EXERCISE:
Reproduce the passage about the TV station word for word, everything from "On July 10, 2023, WRDE" down to "operation was built.".

On July 10, 2023, WRDE Coast TV unveiled its new brand identity as CoastTV.

==News operation==
With the switch to NBC, WRDE launched a news department—consisting of half-hour evening newscasts at 6:00 and 11:00 pm.

In 2016, the station added a 5 p.m. newscast, WRDE News Live at 5, anchored by Anne Imanuel and Mark Edwards.

Prior to WBOC's acquisition, the station's newscasts were anchored by staff in Little Rock, Arkansas at the studios of the Independent News Network. From Spring 2019 to Fall 2019, WRDE simulcast WBOC's 6 and 11 p.m. newscasts while a new news operation was built.

On October 30, 2019, WRDE launched its newscasts anchored from studios in Milton, Delaware and directed from WBOC's facilities in Salisbury, Maryland. In the fall of 2021, newscasts on WRDE were expanded to morning and mid-day. Currently, the news airs at 5, 6 and 11 a.m. and 5, 6 and 11 p.m. on weekdays, and 6 and 11 p.m. on weekends.

DATA SEGMENT:

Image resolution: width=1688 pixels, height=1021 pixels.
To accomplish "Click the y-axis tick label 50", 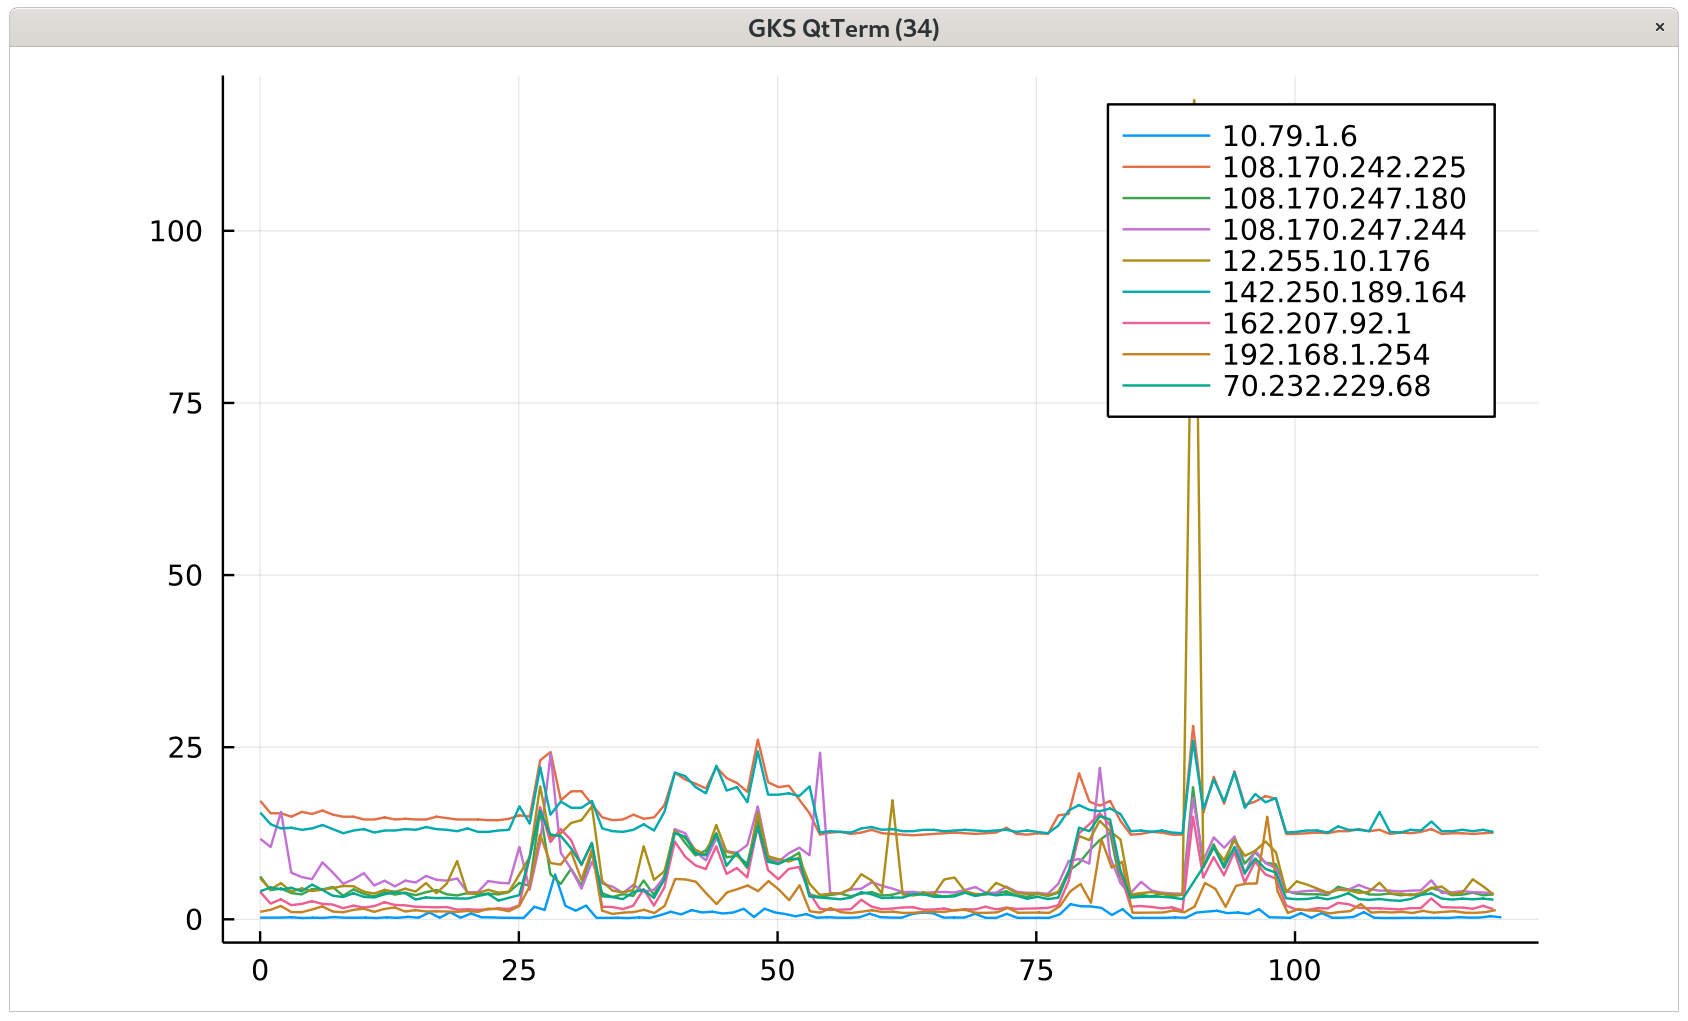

ANSWER FOR THIS EXERCISE:
On July 10, 2023, WRDE Coast TV unveiled its new brand identity as CoastTV.

==News operation==
With the switch to NBC, WRDE launched a news department—consisting of half-hour evening newscasts at 6:00 and 11:00 pm.

In 2016, the station added a 5 p.m. newscast, WRDE News Live at 5, anchored by Anne Imanuel and Mark Edwards.

Prior to WBOC's acquisition, the station's newscasts were anchored by staff in Little Rock, Arkansas at the studios of the Independent News Network. From Spring 2019 to Fall 2019, WRDE simulcast WBOC's 6 and 11 p.m. newscasts while a new news operation was built.